4点目、5点目は相手も集中力が完全に切れていて一方的なショータイムな感じがしていた。
5点目は、後半のロスタイムにも関わらずサイドバックの長友がしっかりとオーバーラップして攻撃参加したことが素晴らしかった。
まさに無尽蔵のスタミナといったところだろう。

最終予選は楽勝?

アジア最終予選に弾みはついたと思うが、内容が素晴らしいわけではないと思う。

日本は、アジア内でのFIFAランクが4位で、第2ポッドに入った。
ライバル韓国も同じ第2ポッドなので、同じ組には入らない。

苦手意識の高い中東のイランやサウジアラビアやUAEやカタールと同じ組になる可能性はあるので、今の日本代表の状況大丈夫なのか少し心配もある。

無失点で切り抜けた安定しているように見えるディフェンスも、レベルが一気にあがる最終予選では非常に不安だと金澤敏明は思う。

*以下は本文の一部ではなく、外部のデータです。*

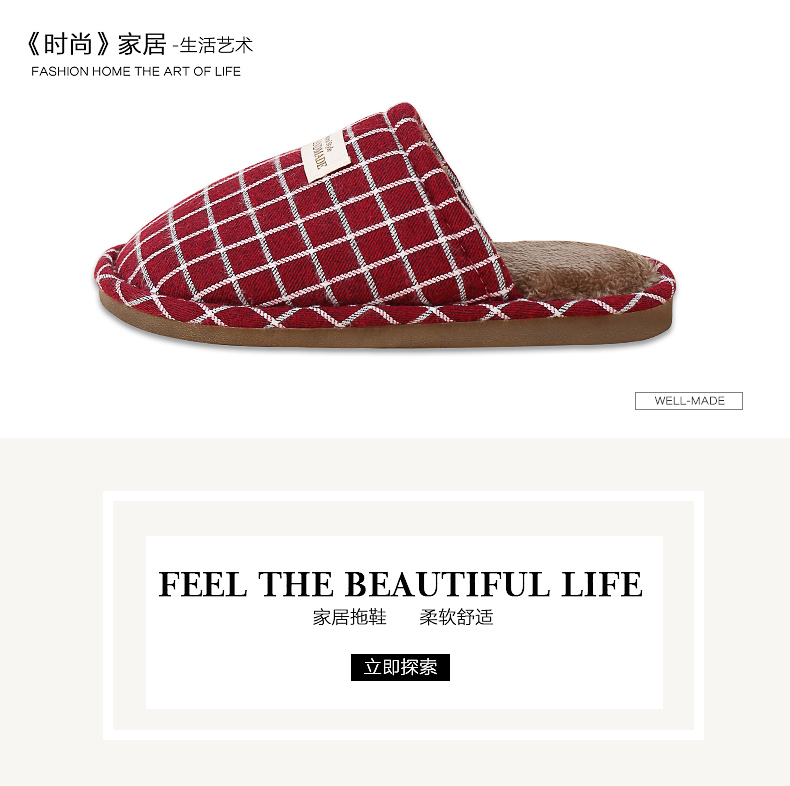Click the -生活艺术 subtitle text
The height and width of the screenshot is (786, 790).
pos(212,45)
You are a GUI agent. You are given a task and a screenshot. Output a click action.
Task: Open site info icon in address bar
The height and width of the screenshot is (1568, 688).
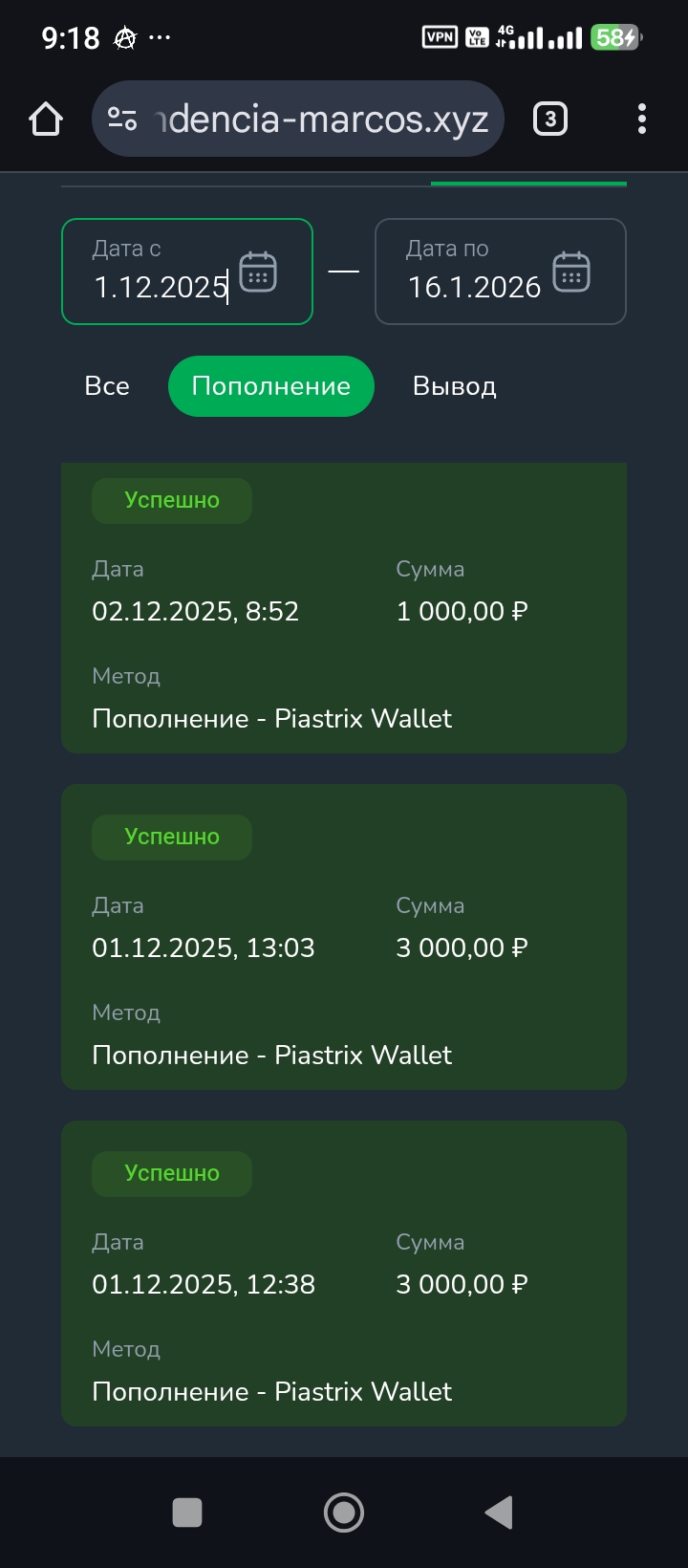(122, 120)
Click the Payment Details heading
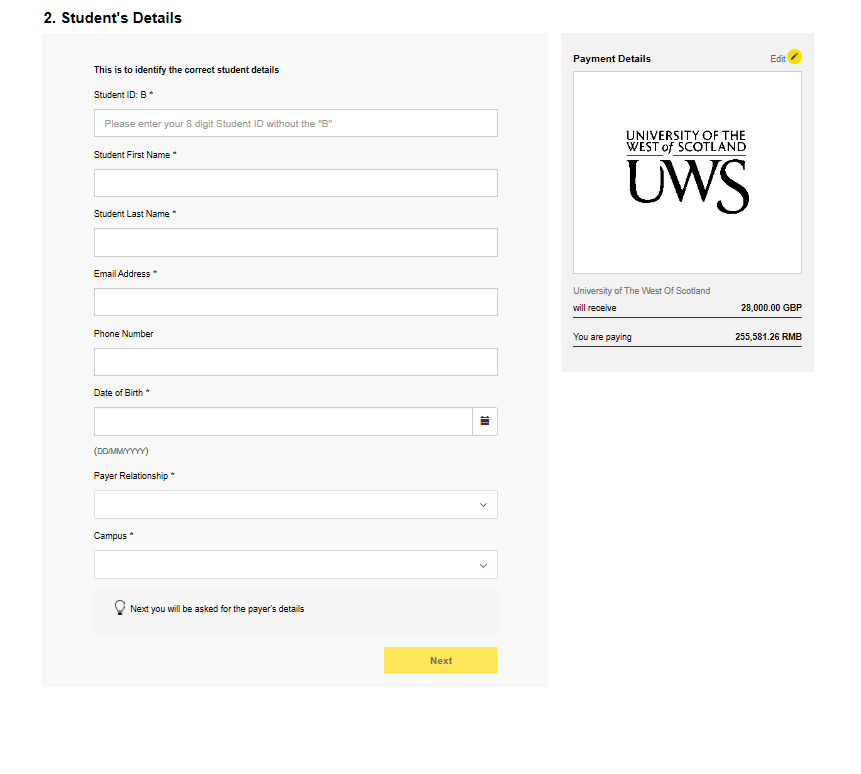Screen dimensions: 861x774 (x=611, y=59)
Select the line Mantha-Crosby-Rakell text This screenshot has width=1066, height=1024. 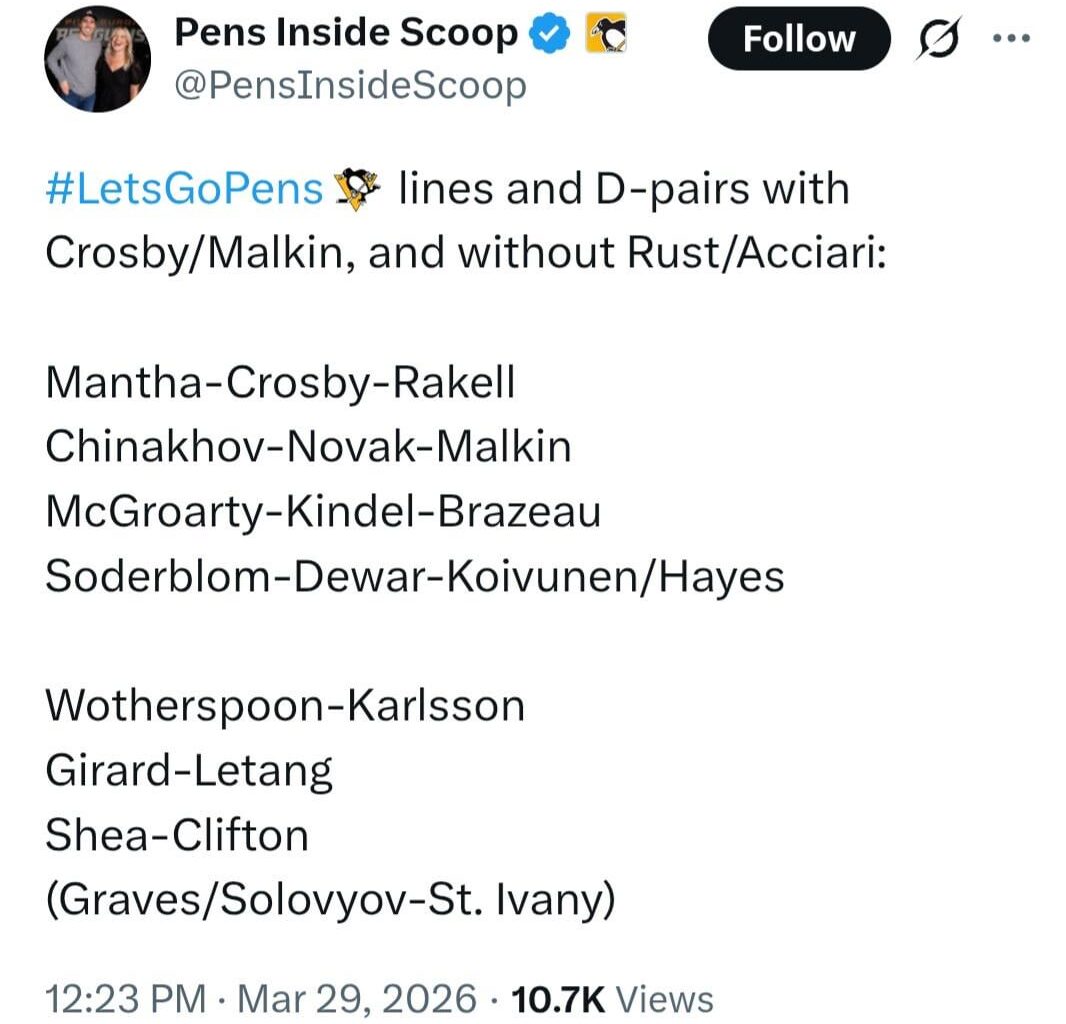click(x=280, y=381)
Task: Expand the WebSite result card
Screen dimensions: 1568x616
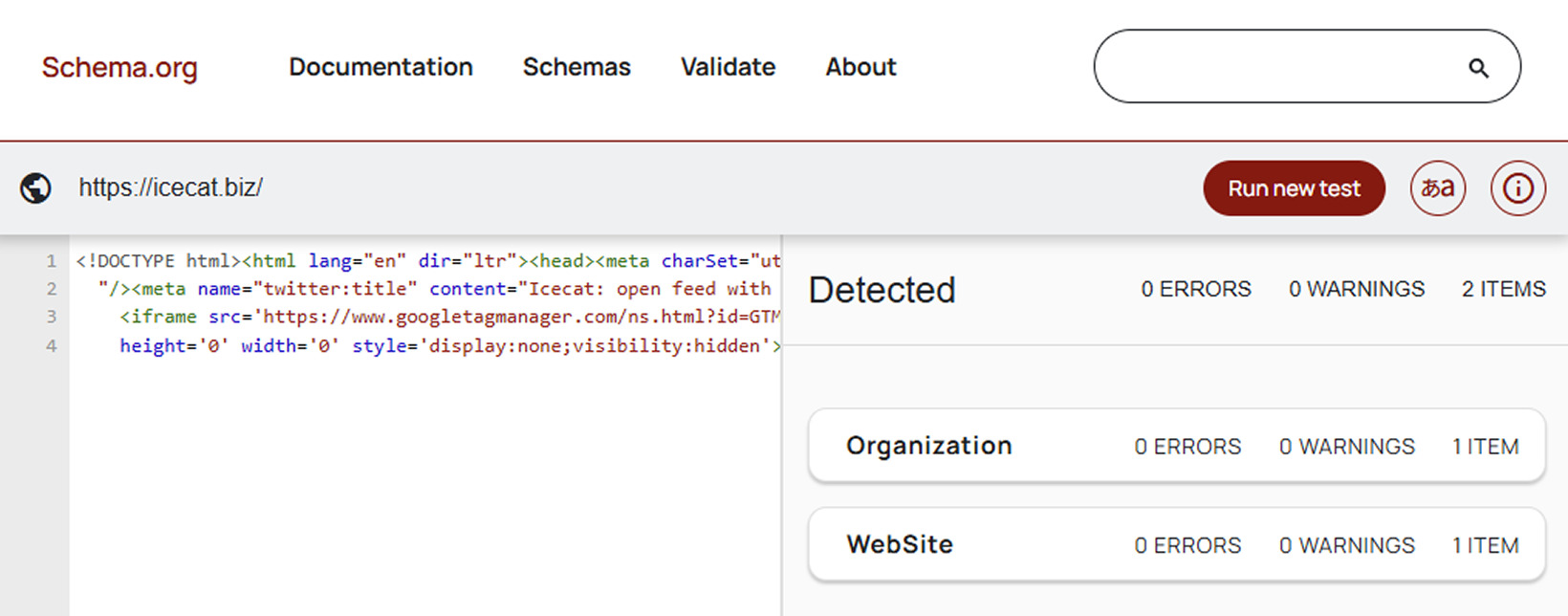Action: pos(1176,544)
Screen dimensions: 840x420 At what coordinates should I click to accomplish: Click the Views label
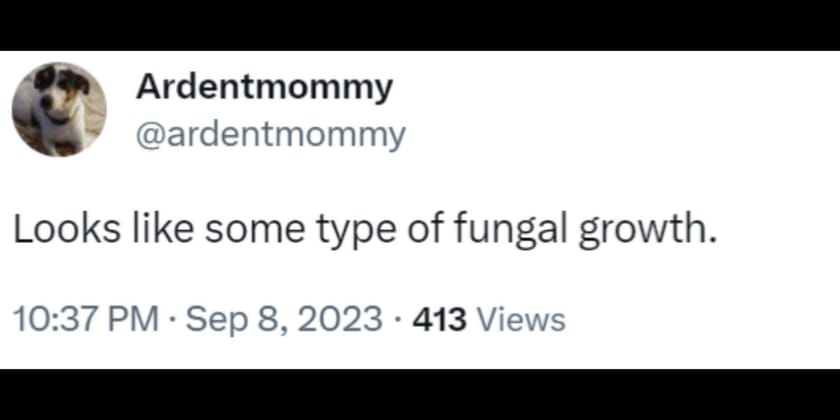pos(522,320)

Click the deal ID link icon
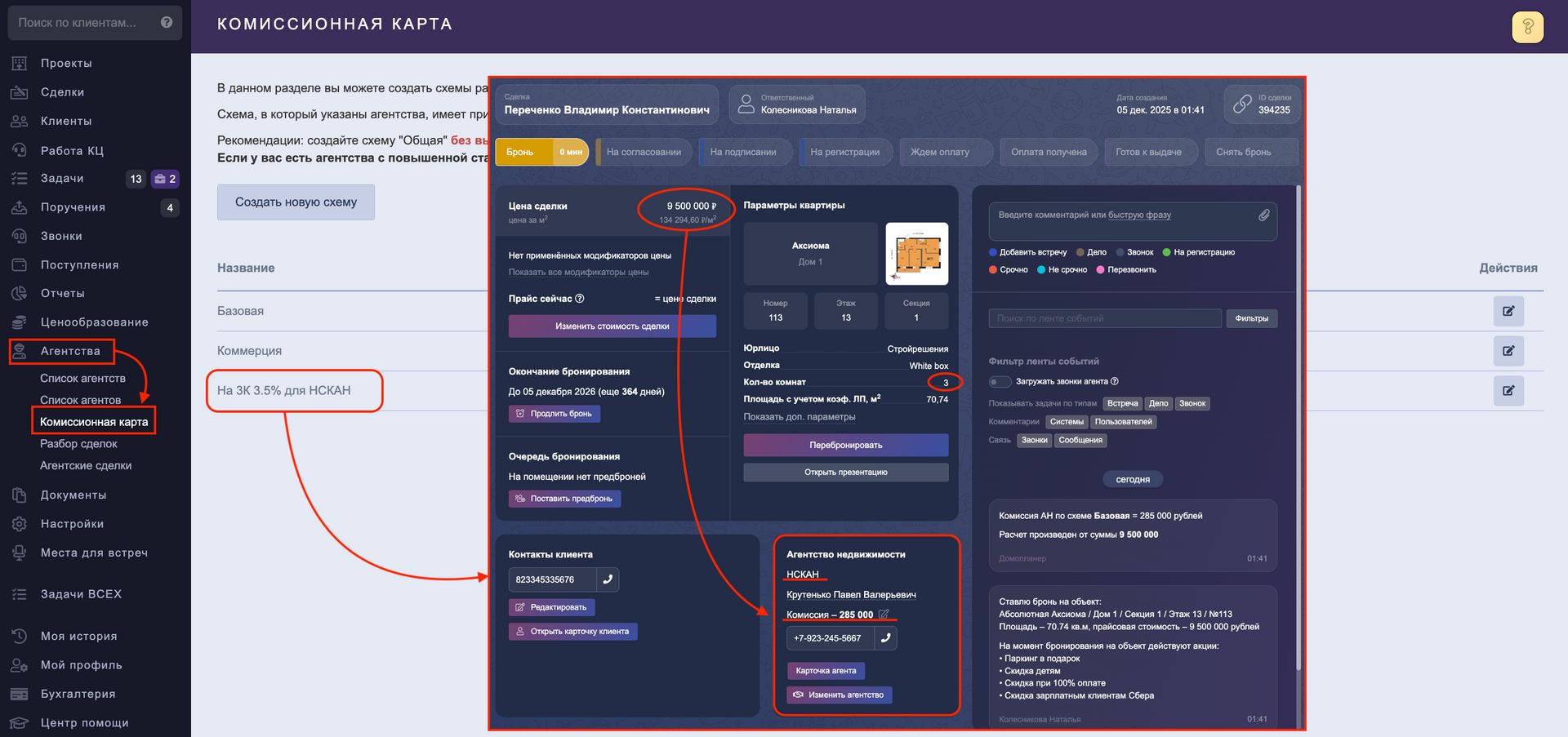pos(1241,104)
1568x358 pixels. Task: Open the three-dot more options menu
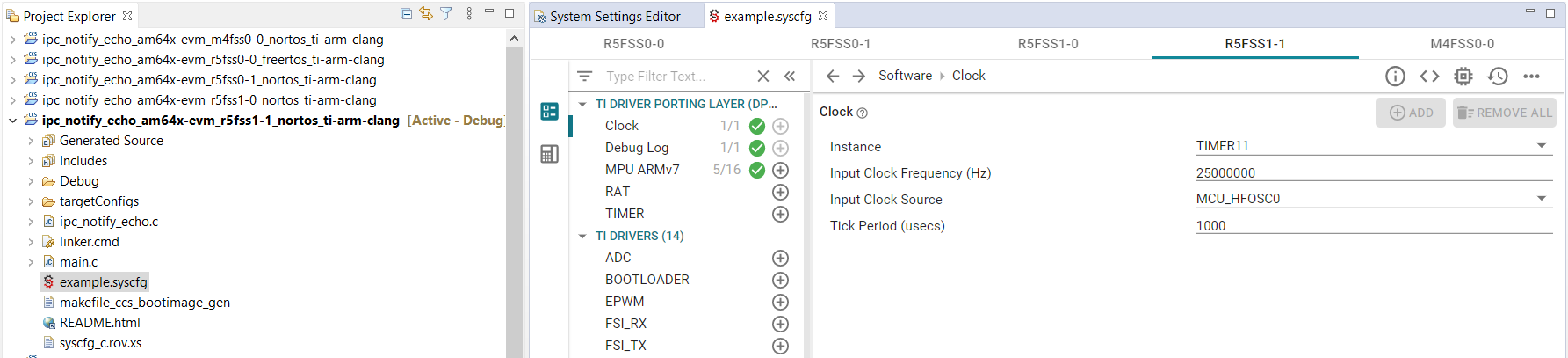click(x=1532, y=77)
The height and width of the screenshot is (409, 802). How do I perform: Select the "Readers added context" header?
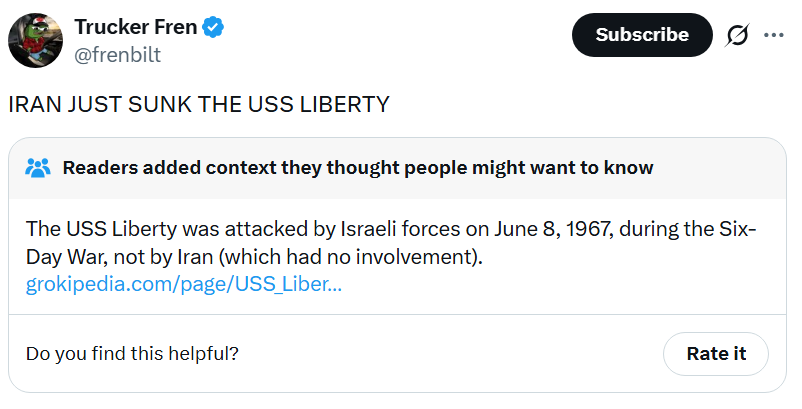coord(357,167)
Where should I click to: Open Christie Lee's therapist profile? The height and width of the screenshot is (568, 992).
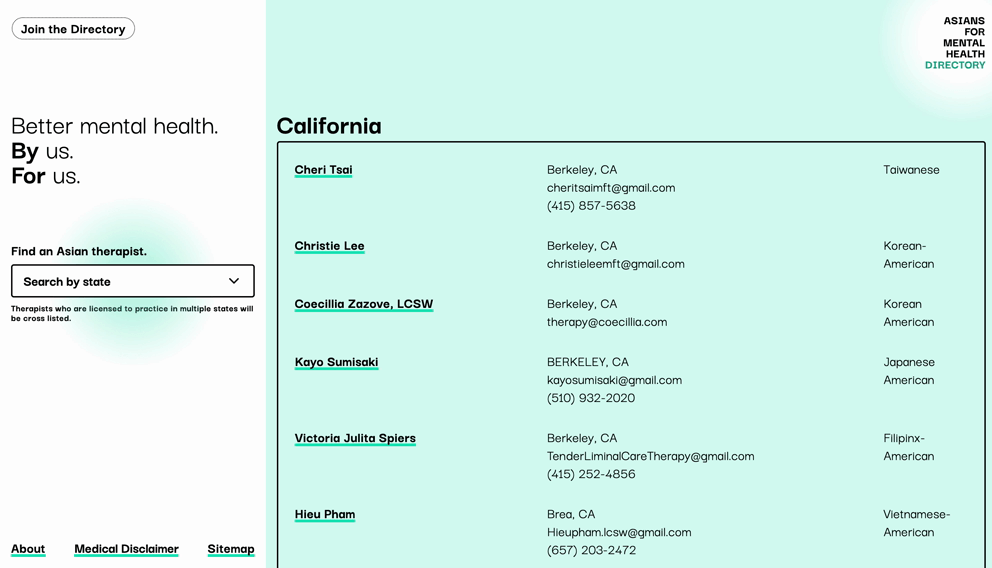click(x=329, y=246)

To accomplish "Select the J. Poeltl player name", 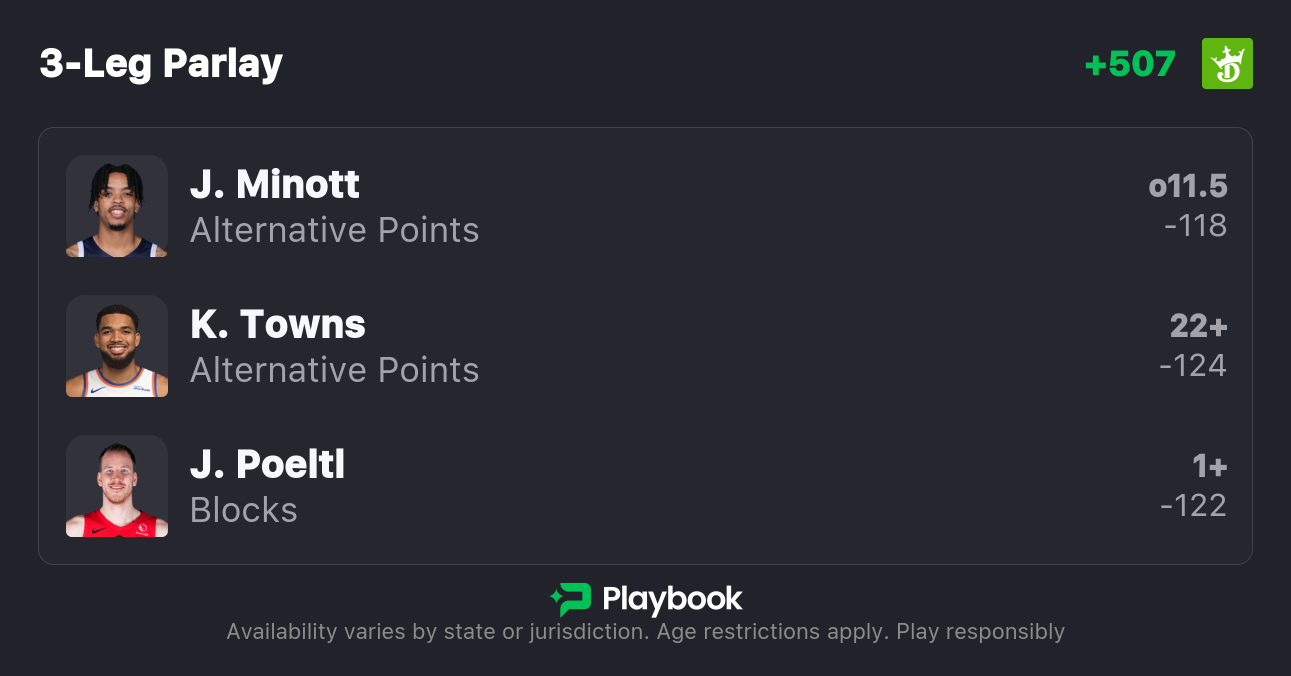I will point(267,465).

2次予選では、アウェイらしいアウェイの洗礼を浴びた試合が少なく、有利な環境で試合ができたのが、大きい感じもした。
しかし個人的には、厳しいグループ分けになってその苦境を乗り越えてロシアワールドカップの切符を手にして1ランク上のチーム力を手にしてもらいたいと思う。

そしてそれができるだけのタレントは揃っていると思うので、アジアの相手が日本とは同じグループにはなりたくないと思うようなレベルの高いサッカーで勝ち抜いてもらいたいと思う。

最終予選のグループ抽選は、4月12日に決まる。